__Reading passage__.
So, Hutton Settlement appealed to their donors asking for help renovating the cottages to create more bedrooms and more private bathrooms, Wendle said.

When Walt and Karen Worthy, owners of the Davenport Hotel Collection, heard about the need, they took care of it.

“This is where Walt and Karen stepped in and he got it,” Wendle said. “He’s like, ‘I get your vision, I get what you do and I want to do the whole thing.’ ”

When the Worthys came out to tour the cottages, the list of improvements quickly grew, Wendle said.

Walt Worthy saw the outdated but functional kitchens and insisted they should be remodeled to serve as the heart of the home with a massive kitchen island for the kids to sit and do their homework, while chatting with their house parents, Wendle said.

He saw the mismatched furniture and heard about the hot August days without AC that left the third floor bedrooms at 100 degrees and decided to fix that too, Wendle recalled.

New plumbing, electrical wiring and new air conditioning were added to the basic renovation plan, and Worthy assigned his own contractor team for the work.

“Our service was so bad that we would burn out bulbs all the time,” Wendle said of the antique wiring.

All in all, the renovations cost about $1 million per cottage, Wendle said.

The Worthys have purposely kept a low profile related to the $4 million project and declined an interview with The Spokesman-Review.

Instead they offered a written statement:

“We felt that it was important we raise our hand and support the efforts of the Hutton Settlement in a way that made sense for us. We are good at construction and specialize in preserving the historic nature of buildings, and making people comfortable,” the Worthys wrote. “We helped them increase their capacity to help more kids, while making the appropriate updates to the cottages so they would continue to feel safe, healthy and happy.”

__Extracted information__.
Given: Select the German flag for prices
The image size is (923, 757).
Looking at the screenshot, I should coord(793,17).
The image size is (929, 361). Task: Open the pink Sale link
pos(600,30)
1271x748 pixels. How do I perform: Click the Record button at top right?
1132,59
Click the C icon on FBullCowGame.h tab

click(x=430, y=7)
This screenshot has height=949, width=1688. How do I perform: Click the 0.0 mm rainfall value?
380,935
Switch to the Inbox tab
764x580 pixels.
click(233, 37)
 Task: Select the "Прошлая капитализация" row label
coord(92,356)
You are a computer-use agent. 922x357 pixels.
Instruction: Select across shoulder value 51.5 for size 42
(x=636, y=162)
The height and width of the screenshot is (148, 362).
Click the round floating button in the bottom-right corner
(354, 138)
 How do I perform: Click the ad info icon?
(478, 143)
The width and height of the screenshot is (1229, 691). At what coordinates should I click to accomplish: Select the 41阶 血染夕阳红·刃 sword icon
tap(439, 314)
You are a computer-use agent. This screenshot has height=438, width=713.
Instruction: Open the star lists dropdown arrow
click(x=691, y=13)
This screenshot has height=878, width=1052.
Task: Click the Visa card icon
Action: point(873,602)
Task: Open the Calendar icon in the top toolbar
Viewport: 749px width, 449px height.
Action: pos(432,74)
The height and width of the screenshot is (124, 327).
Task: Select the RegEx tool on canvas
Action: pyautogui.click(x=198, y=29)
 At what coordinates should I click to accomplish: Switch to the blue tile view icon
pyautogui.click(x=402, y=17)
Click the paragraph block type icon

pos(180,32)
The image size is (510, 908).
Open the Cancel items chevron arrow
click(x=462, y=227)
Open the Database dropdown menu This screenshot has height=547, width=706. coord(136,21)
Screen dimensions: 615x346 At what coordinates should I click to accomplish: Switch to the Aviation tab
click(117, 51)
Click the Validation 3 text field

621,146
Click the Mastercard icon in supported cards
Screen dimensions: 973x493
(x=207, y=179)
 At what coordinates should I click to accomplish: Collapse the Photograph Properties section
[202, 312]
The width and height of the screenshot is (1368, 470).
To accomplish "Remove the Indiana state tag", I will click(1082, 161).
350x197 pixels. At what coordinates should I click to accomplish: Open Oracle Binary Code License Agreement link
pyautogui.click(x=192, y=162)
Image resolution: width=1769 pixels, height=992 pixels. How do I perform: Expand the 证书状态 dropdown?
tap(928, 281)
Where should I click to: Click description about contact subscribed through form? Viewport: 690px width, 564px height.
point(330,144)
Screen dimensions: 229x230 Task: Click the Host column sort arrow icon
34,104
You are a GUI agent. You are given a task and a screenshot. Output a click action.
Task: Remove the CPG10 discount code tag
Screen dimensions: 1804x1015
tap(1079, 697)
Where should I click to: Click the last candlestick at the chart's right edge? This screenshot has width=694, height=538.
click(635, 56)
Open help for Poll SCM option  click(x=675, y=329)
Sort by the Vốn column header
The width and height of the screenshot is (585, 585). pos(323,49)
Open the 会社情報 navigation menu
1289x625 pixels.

__Exercise instructions__.
Resume the article on the Worthys' renovation of the Hutton Settlement cottages, beginning immediately after the couple's written statement.

__Task answer__.
Just before the COVID-19 pandemic, students were moved into three cottages while the first cottage was under construction. Despite the pandemic, they were able to finish each cottage in about three months finishing the last one in April.

Serenity, a 15-year-old in the care of Hutton, has taken full advantage of the renovation, moving to a new room every time they need a volunteer, she said.

The high school freshman spent two days unpacking her first room.

“I decorated it and I absolutely loved it.”

She wants to be an interior designer some day and said she loves how clean and organized the new cottages feel with white walls and matching floors and furniture.

The house parents who live in the cottages received new rooms, too. Instead of shared bathrooms with other parents’ rooms, house parents now have their own private suite, Wendle explained.

Not only did the renovation brighten up the cottages, it increased capacity by 25%. The campus can now comfortably house 40 children with potential for a few more if sibling groups are sharing a bedroom.

The first phase of renovations on the administration building began immediately after the cottages were complete, Wendle said. While the Worthys didn’t fund the administration building renovations, the Worthys’ contractors did complete the work funded by other donors.

The administration building has transitional housing for Hutton teens and young adults to use as they graduate from high school but before they’re equipped to be completely out on their own, Wendle said.

The new transitional housing wing was finished Friday and boasts new bathrooms, two suite-style rooms for staff who live on campus but not in the cottages and a brand new communal kitchen.

Renovations will hopefully continue throughout the year on the front offices of the administration building and then on to an addition that will house the Hutton Settlement offices. It would be the first new construction on the campus since its creation in 1919.

The biggest change for Campus Director Dave Milliken isn’t the physical space but how it makes the kids feel, he said.

“Everything looks so nice and beautiful and I think what that provides is these kids walk into something and it just feels warm and inviting,” he said. “I really think the testament is we do this for you, you’re valuable enough to have something great like this.”